Orwell

What if you were Big Brother? What if you had access to a system that gave you every bit of personal and private information about anyone? What would you do? Orwell puts you into that position and you quickly learn that it’s not quite as cut and dry as it appears to be. After all, invading people’s privacy might be necessary to stop evil.

You are tasked with uncovering the terrorist or terrorists who have set off a bomb in a populated square. You have a few leads, and find a web of people, relationships, bits of information, all of which you have to make sense of in order to find the terrorist. It won’t be an easy job, and your actions may not always have positive consequences. Happy hunting.

The game appears to simply be a matter of finding relevant data and dragging it over into the appropriate profiles, but it quickly becomes more than this as they player discovers that some of this information is contradictory. Submit the wrong information and you might leave room for another attack or arrest the wrong person.

It’s here the biggest problem of the game emerges. Once information is submitted, it cannot be overridden. Therefore, if you find later in your research that it’s more likely the information you submitted is wrong, there’s no way to fix your error.
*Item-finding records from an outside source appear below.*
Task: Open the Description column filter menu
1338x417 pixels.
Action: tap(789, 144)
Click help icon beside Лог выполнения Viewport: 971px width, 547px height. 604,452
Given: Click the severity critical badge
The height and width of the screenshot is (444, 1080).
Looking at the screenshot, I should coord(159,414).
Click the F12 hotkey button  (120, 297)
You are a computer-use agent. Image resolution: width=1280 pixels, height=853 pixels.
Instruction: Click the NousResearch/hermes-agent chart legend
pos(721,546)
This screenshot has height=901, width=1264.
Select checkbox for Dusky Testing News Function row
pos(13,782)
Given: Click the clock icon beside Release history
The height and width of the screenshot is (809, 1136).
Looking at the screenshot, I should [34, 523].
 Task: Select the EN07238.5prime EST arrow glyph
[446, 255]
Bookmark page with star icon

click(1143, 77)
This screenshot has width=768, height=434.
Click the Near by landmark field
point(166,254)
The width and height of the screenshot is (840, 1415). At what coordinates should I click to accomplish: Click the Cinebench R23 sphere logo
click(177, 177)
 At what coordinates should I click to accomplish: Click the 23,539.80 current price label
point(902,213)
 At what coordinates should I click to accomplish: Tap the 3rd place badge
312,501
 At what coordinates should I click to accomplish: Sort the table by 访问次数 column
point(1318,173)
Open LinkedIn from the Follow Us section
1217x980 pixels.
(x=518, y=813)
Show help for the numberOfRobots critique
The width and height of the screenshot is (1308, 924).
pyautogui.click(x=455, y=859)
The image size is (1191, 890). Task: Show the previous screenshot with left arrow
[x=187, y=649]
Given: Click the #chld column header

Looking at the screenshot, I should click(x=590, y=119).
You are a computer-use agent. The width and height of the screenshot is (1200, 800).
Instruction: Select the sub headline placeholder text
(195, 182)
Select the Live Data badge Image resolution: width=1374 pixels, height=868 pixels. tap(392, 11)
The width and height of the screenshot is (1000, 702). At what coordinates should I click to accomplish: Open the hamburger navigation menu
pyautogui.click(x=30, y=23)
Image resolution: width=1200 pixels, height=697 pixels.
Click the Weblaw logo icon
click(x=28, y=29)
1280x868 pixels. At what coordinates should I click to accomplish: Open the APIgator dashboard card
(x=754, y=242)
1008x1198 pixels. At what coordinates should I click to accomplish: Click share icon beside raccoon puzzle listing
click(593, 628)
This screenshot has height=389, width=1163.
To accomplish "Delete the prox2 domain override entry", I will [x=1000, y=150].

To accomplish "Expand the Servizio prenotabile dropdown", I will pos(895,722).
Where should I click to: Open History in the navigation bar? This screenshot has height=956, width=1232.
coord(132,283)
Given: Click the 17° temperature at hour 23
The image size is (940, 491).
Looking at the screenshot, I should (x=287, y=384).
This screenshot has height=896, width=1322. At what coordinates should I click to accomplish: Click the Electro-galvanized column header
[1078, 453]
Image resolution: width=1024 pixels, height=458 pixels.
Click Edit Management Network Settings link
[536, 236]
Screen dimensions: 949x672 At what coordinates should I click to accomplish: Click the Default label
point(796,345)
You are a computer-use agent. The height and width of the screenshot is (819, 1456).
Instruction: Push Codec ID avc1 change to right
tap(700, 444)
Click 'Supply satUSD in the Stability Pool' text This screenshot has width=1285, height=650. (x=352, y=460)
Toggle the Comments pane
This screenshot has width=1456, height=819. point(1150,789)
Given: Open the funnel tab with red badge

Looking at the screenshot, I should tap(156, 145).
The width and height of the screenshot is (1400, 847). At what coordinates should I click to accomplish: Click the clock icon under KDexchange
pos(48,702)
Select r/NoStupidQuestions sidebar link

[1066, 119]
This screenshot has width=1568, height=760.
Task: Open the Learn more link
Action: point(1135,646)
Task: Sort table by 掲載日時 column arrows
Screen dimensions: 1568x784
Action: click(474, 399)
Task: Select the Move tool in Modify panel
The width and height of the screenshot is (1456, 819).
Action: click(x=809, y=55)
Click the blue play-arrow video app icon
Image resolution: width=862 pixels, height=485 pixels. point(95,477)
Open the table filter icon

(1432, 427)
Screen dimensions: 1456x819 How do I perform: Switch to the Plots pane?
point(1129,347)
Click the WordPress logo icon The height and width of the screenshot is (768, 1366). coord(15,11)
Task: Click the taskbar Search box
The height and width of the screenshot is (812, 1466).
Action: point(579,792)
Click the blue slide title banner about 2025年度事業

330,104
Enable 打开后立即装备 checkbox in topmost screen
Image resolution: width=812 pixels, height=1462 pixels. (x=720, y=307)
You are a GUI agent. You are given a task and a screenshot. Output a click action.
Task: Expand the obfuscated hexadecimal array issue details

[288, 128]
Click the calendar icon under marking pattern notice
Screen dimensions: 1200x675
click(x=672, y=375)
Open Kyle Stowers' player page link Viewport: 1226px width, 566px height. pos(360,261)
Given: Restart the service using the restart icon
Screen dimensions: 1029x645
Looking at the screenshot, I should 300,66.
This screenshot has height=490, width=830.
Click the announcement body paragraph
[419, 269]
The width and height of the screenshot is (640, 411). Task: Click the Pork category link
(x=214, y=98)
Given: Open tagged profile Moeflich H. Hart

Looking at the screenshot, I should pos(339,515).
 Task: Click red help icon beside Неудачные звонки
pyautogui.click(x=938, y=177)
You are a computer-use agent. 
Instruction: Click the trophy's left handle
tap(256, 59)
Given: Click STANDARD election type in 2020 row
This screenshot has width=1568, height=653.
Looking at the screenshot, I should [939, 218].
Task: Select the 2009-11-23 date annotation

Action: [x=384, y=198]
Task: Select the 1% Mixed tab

The game does give you warnings when conflicting information is present, but it doesn’t tell you what the conflict is until you find the other one and it’s easy to miss the warning and submit faulty information.

And that’s the game. While that doesn’t sound like much of a game, it’s because these simple mechanics quickly show how morally ambiguous such a system is. On the one hand, it can protect people and expose the truth, but on the other hand it can ruin lives and violate basic human rights. Is it worth the sacrifice or too high a price to pay? Do you not submit certain unsavory details of someone’s life and risk another terrorist attack? That’s something you have to decide for yourself.

For such a small game, it’s an elegant, masterful work that shows how morally complex using such a system is. The detached interface makes it easy to pry into the lives of others and ruin their lives in the process. You are the intruder, but it’s not as simple as that. It never is. And, as the game is quick to remind you, the system is also tracking your actions. Big Brother is watching you.